_Collected data_

============================================================

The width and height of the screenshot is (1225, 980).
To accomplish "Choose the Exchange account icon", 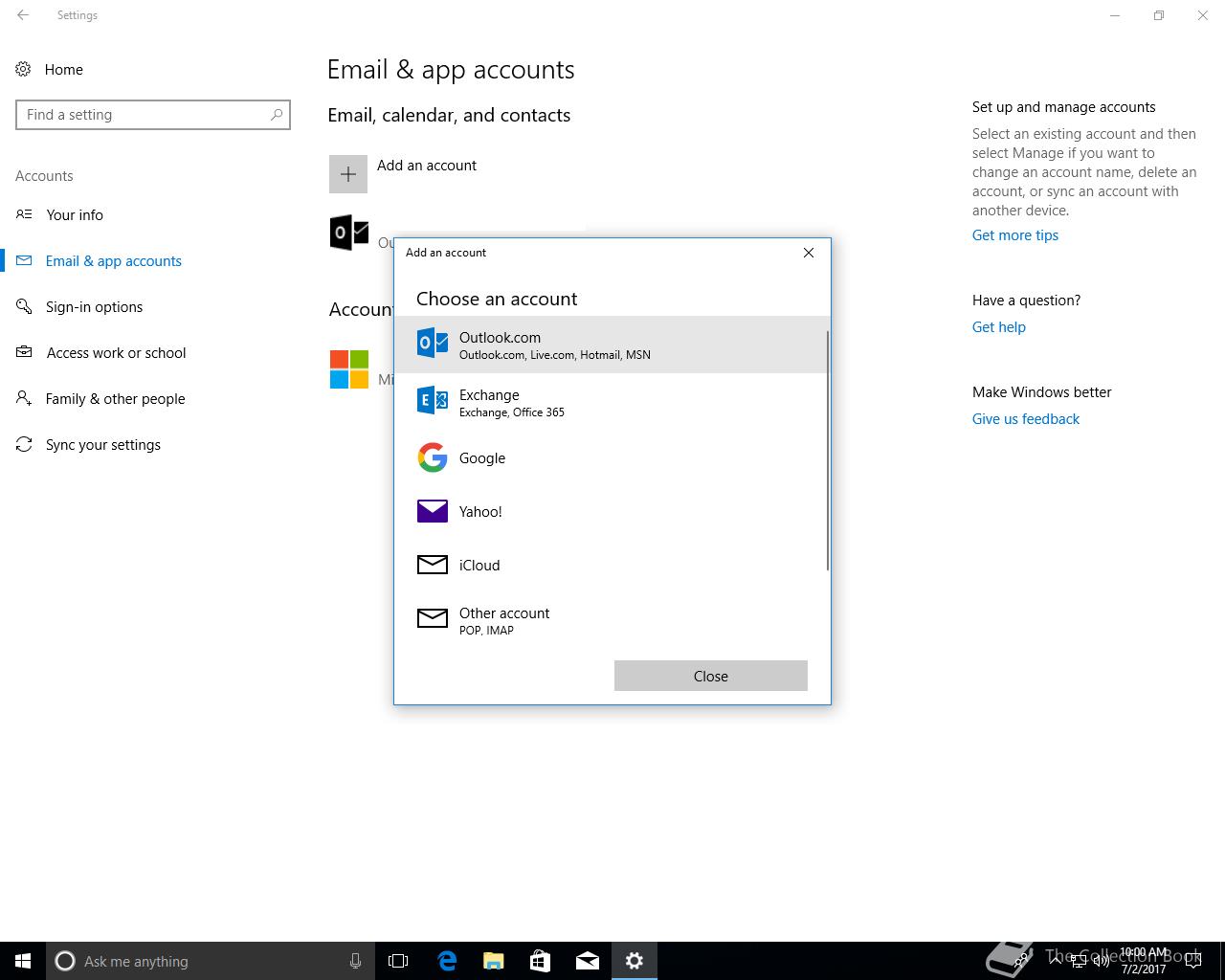I will point(433,401).
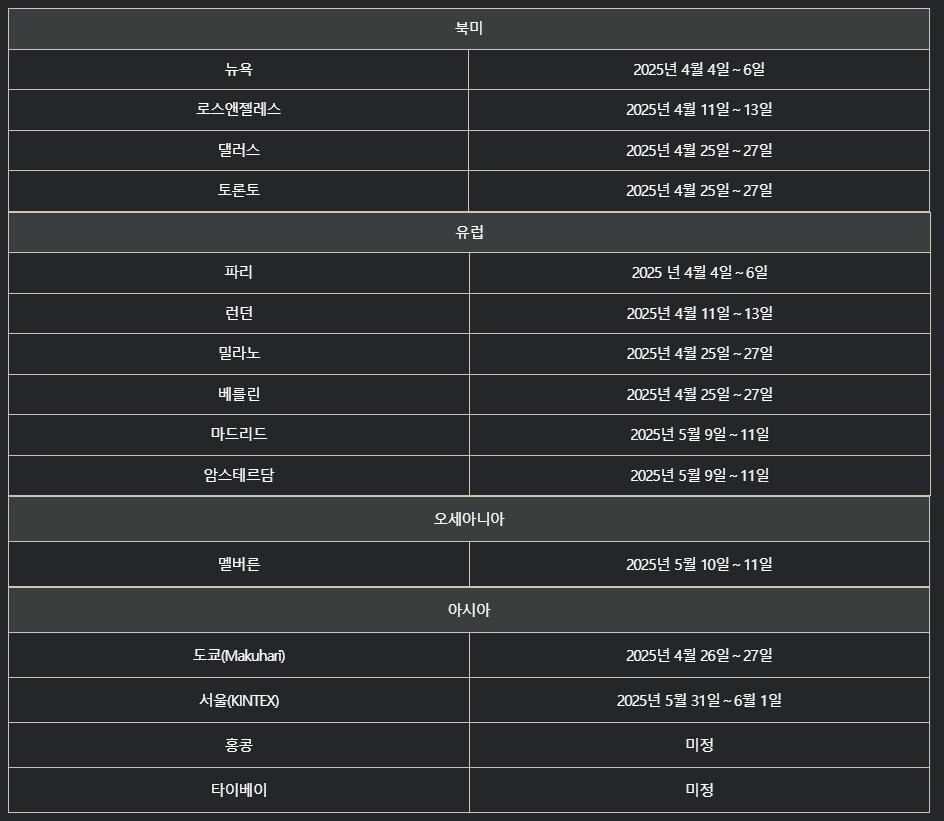This screenshot has height=821, width=944.
Task: Select the 파리 city cell
Action: pos(239,272)
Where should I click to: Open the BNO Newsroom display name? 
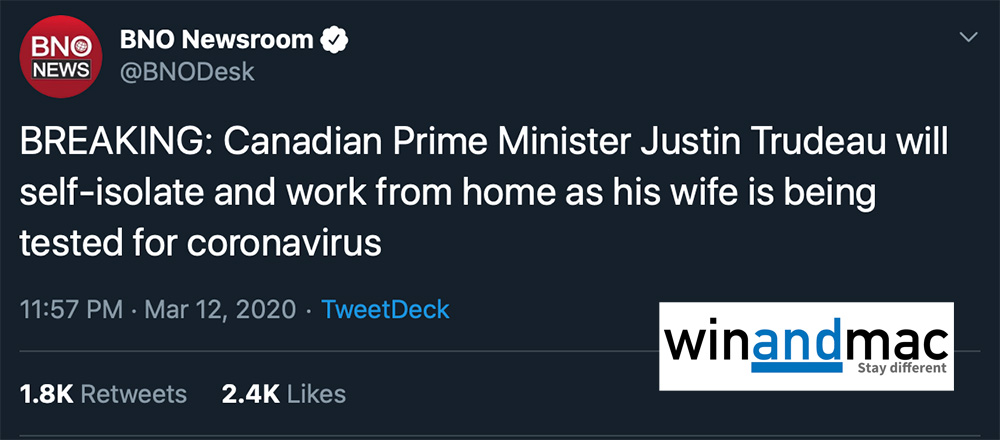point(216,42)
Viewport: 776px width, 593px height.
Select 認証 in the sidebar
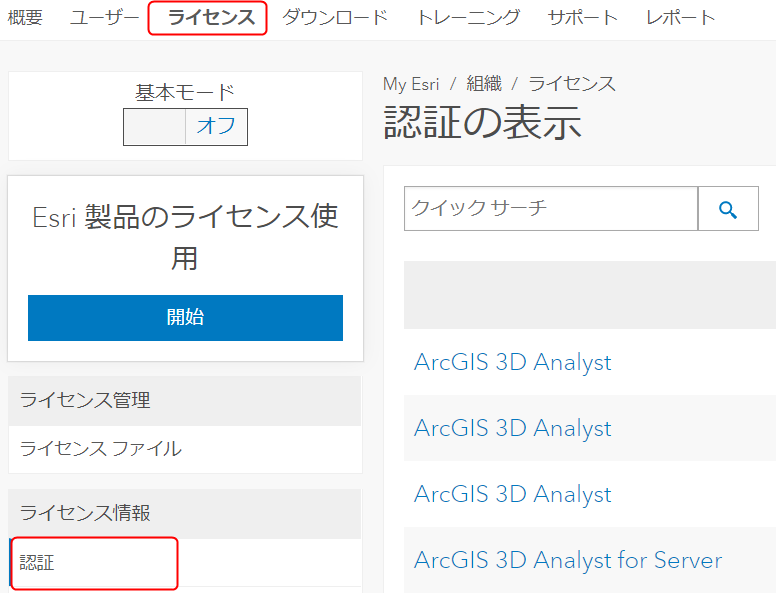(x=37, y=563)
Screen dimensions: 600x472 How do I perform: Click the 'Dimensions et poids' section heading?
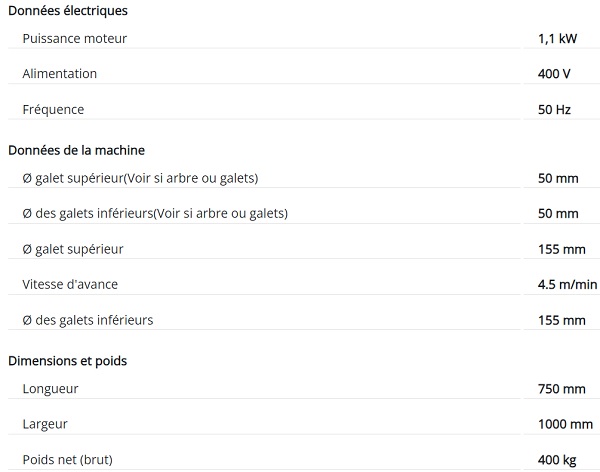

============================================================

_EXERCISE AIM_
Every line from the one that holds "Where should I" to the last line of the records above goes into the answer, exactly as written; nothing else does, and no picture does either.

_ANSWER_
Where should I click to: Open the BNO Newsroom display name? 
point(216,42)
Viewport: 776px width, 593px height.
Select 認証 in the sidebar
(x=37, y=563)
Screen dimensions: 600x472 How do I perform: Click the 'Dimensions et poids' section heading?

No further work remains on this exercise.